Exercise instructions
Retype the records word for word, starting at the beginning of the records and ending at the line that contains "The height and", with both ends included.

(Collection entries)
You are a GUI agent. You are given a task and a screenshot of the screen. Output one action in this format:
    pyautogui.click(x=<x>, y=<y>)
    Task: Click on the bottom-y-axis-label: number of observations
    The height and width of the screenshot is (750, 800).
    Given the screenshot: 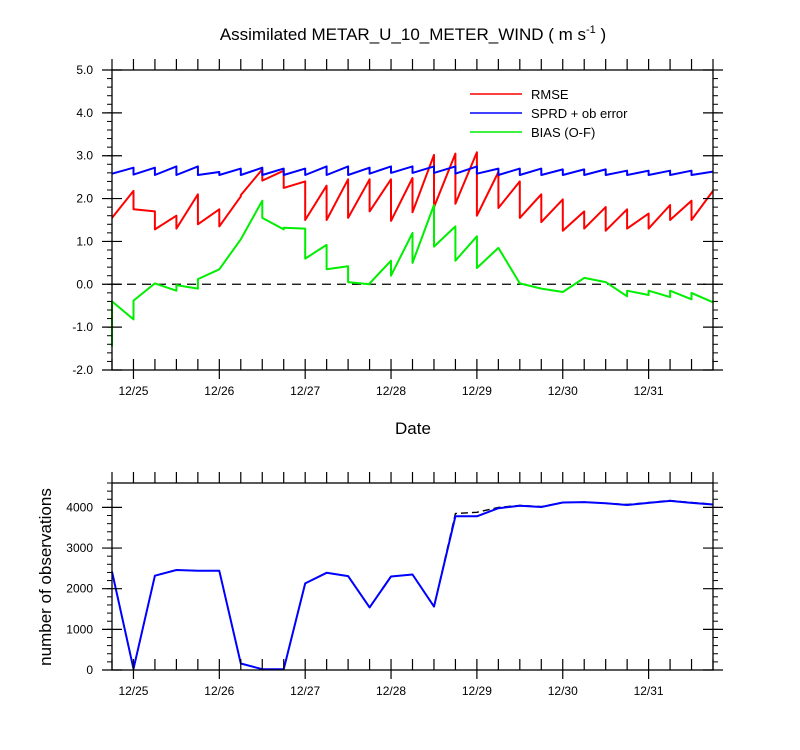 What is the action you would take?
    pyautogui.click(x=46, y=577)
    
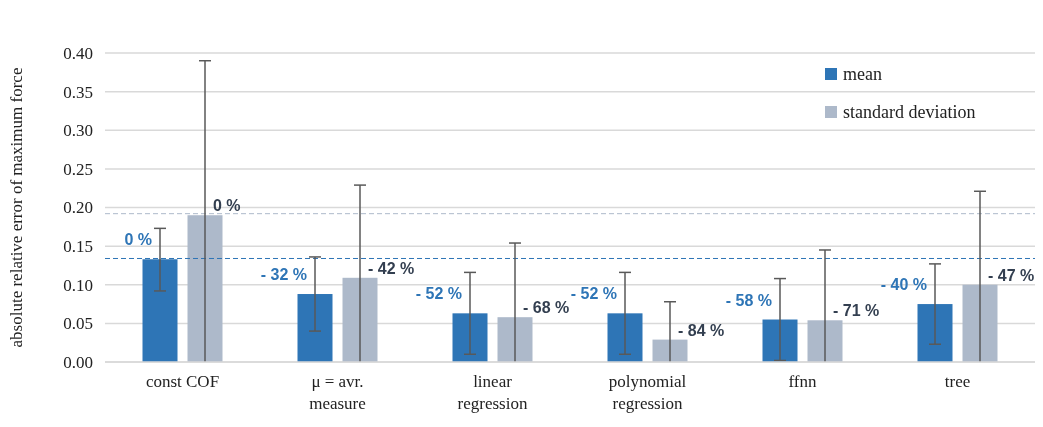 The width and height of the screenshot is (1043, 427). Describe the element at coordinates (862, 74) in the screenshot. I see `legend-label: mean` at that location.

Solution
You are a GUI agent. You are given a task and a screenshot of the screen. Output one action in this format:
    pyautogui.click(x=<x>, y=<y>)
    Task: Click on the bottom-y-axis-label: number of observations
    The height and width of the screenshot is (750, 800).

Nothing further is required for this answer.